** Start of Text provided **

A total of 8 algorithmic variants and baselines are evaluated. Note that we deliberately to not enforce a common constraint regarding communication cost, because our primary goal is to establish performance bounds. However, for practical application, the trade-off between accurate utility estimates and minimal communication costs must be carefully considered. First, two baseline variants, termed baseline-MSC and baseline-CDR, use the cross-microphone MSC and the Coherent-to-Diffuse power Ratio (CDR) as oracle features. For baseline-MSC, the estimated MSC values directly represent a normalized similarity of the respective microphones, s. t. they directly comprise \(\tilde{\textbf{B}}^{(f)}[k]\) in (30). The CDR is computed by a Direction of Arrival (DOA)-independent estimator [53] assuming a diffuse noise coherence, which has been successfully used in weighting and selecting observations made by different microphones [33, 54]. Because the CDR is not bounded, the diffuseness [53, 55] is used in its place to construct \(\tilde{\textbf{B}}^{(f)}[k]\). Note that although MSC and CDR imply oracle knowledge in the sense of signal availability at the AP and thus transmission of the sensor signal, the MSC is still computed from time-limited observation windows and thus entails all of the associated estimation challenges, e.g., [56, 57]. The same holds for the CDR, as it is based directly on the estimated MSC.

** End of Text provided **
** Start of Dataset extract **

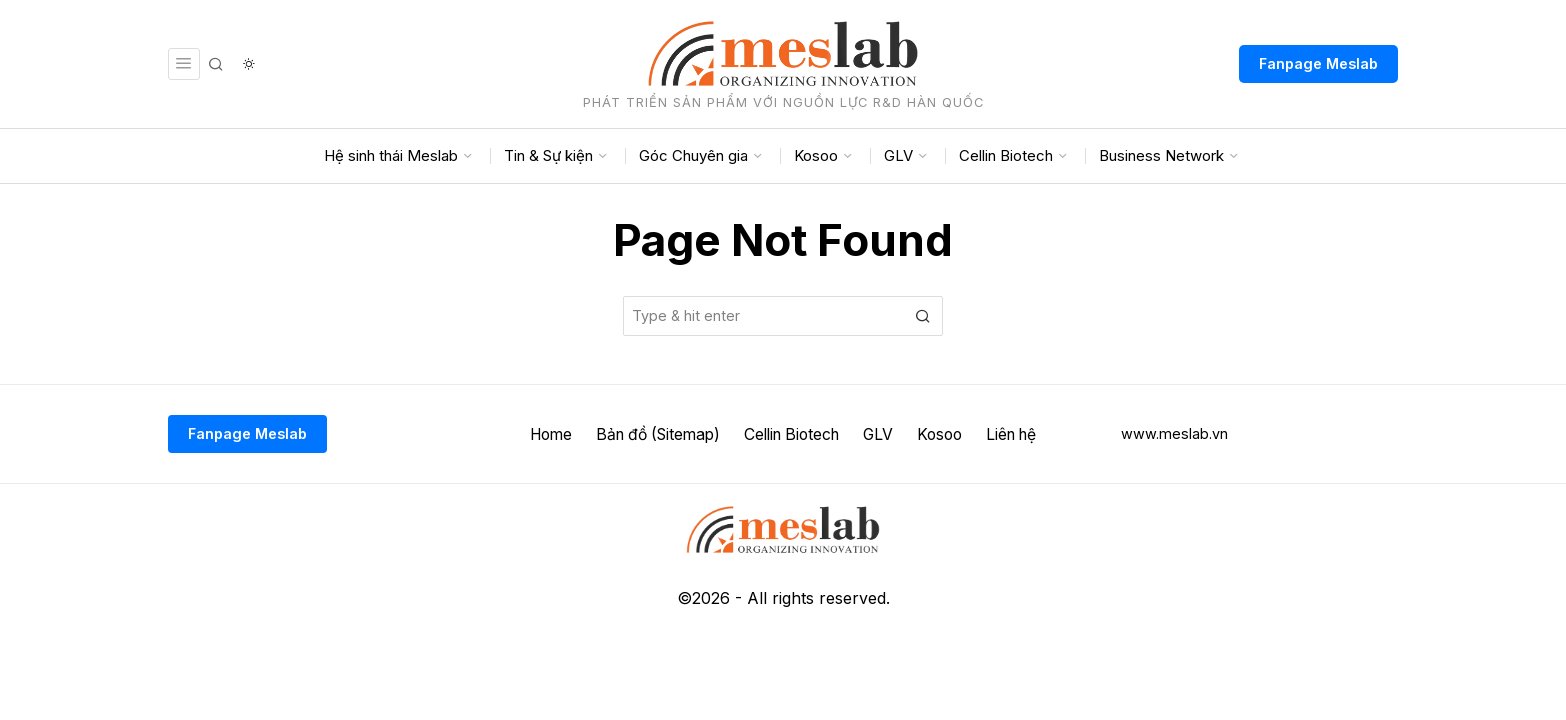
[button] (923, 316)
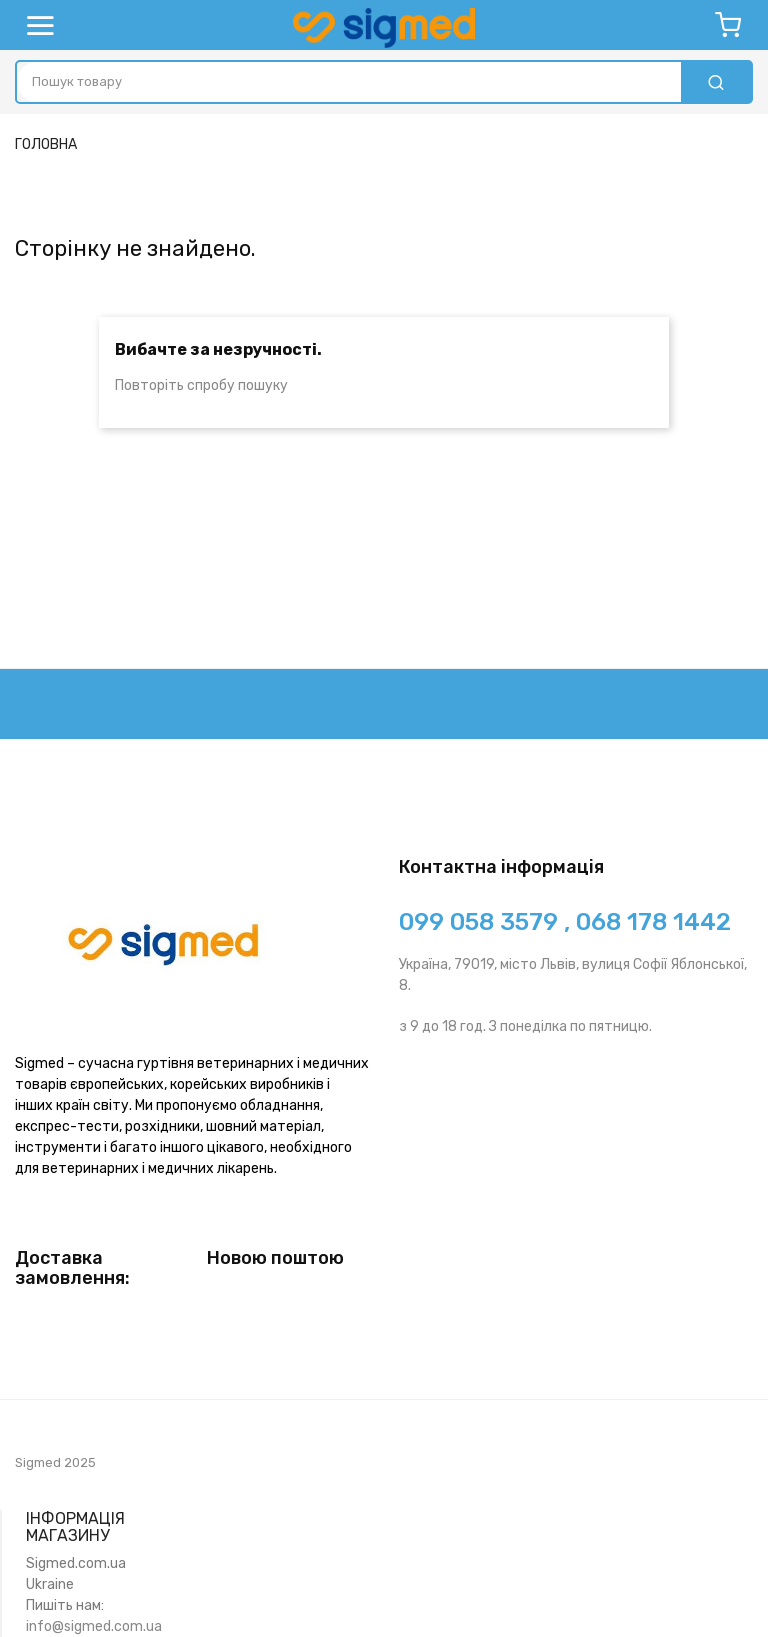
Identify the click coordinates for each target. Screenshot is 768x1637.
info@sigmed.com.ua (94, 1626)
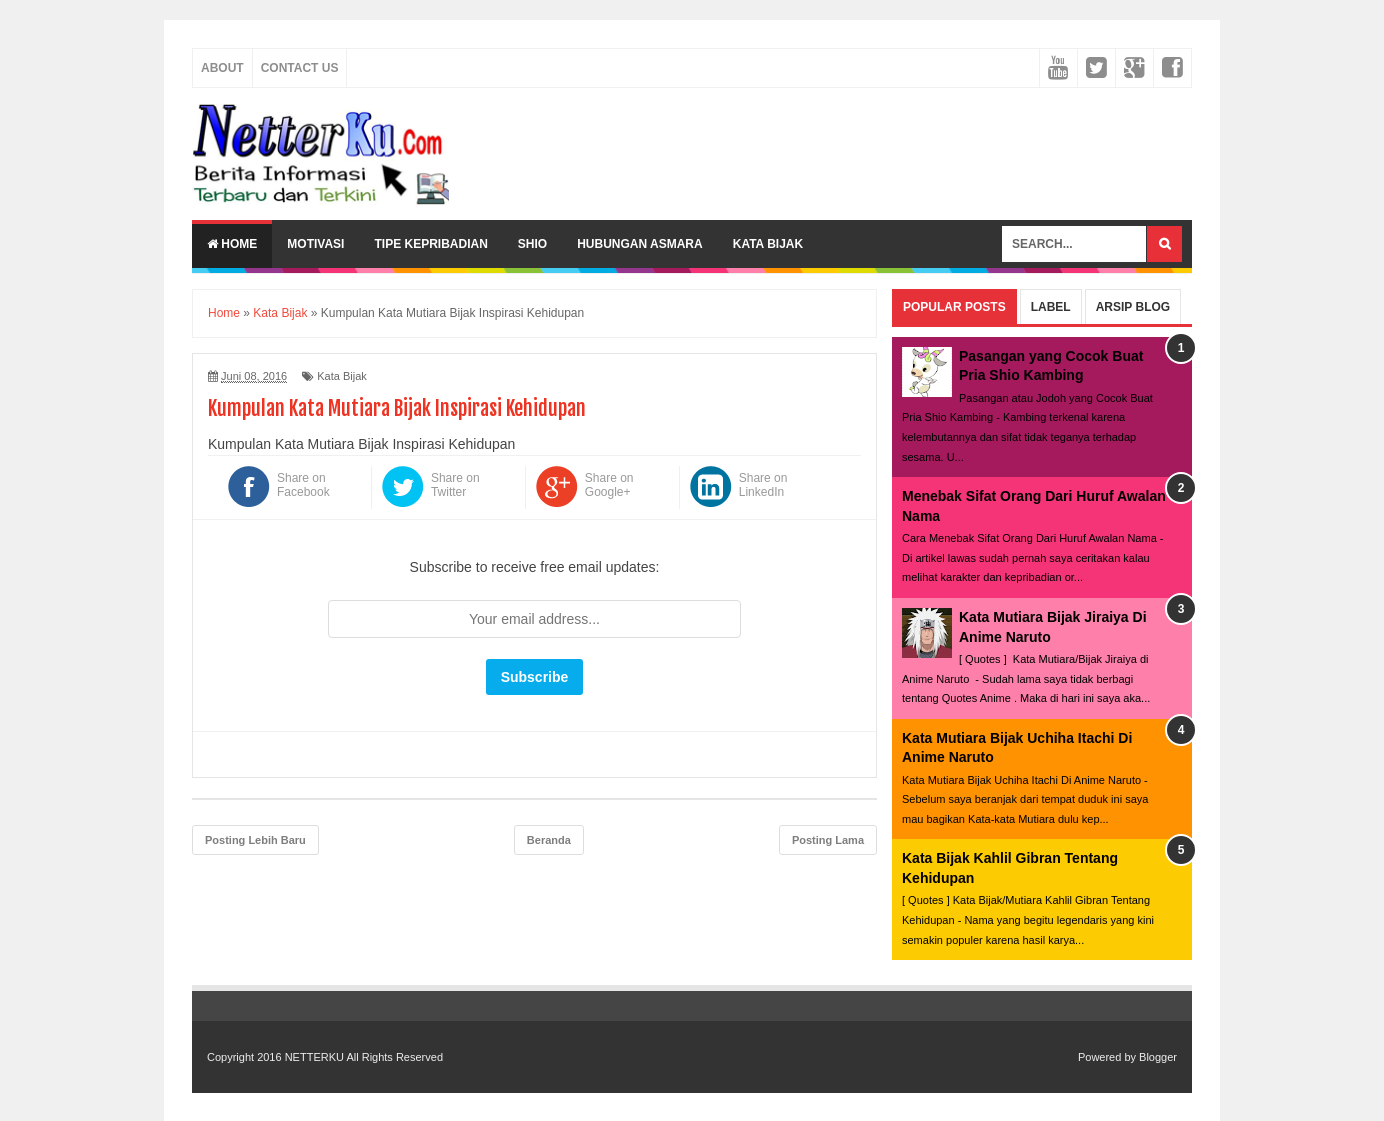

** End of Dataset extract **

_Stated exercise:_ Continue the passage on the evaluated algorithmic variants and baselines, starting right after its last sentence.

_Task response:_
The model-based system described in Section 3 including the KFs for covariance estimation is termed model-KF. To evaluate the effectiveness of the KF, a variant of the proposed system is evaluated that uses a simple recursive temporal smoothing like (14) for feature covariance estimation, termed model-smooth. Furthermore, to judge the modeling capabilities of the ML-estimator, hybrid combines all 18 traditional features from Section 3.1 and the ML-based utility estimator module from Section 4.2. Computational complexity of the different features obviously varies, computation of a single feature is about 20–40× faster than real time running single-threaded on a Core\(^{\text {TM}}\) i5-6600K at 3.5 GHz. Entropy computation being only slightly faster than real time is a notable exception, but required for the disambiguation of solutions in (49).

In addition, three different training variants are investigated: The first variant ML-sim uses exclusively simulated data. For practical application, it is highly desirable to deploy a pre-trained model and fine-tune its parameters specifically toward a new unseen scenario. To this end, a copy of the pre-trained ML-sim is fine-tuned on recorded data, termed ML-tuned. Finally, a third version trained on both simulated and recorded data simultaneously, termed ML-joint, is also evaluated. In terms of simulation run time, the learning-based variants achieve about 40× real-time speeds, i.e., are on par with the computation of a single model-based feature.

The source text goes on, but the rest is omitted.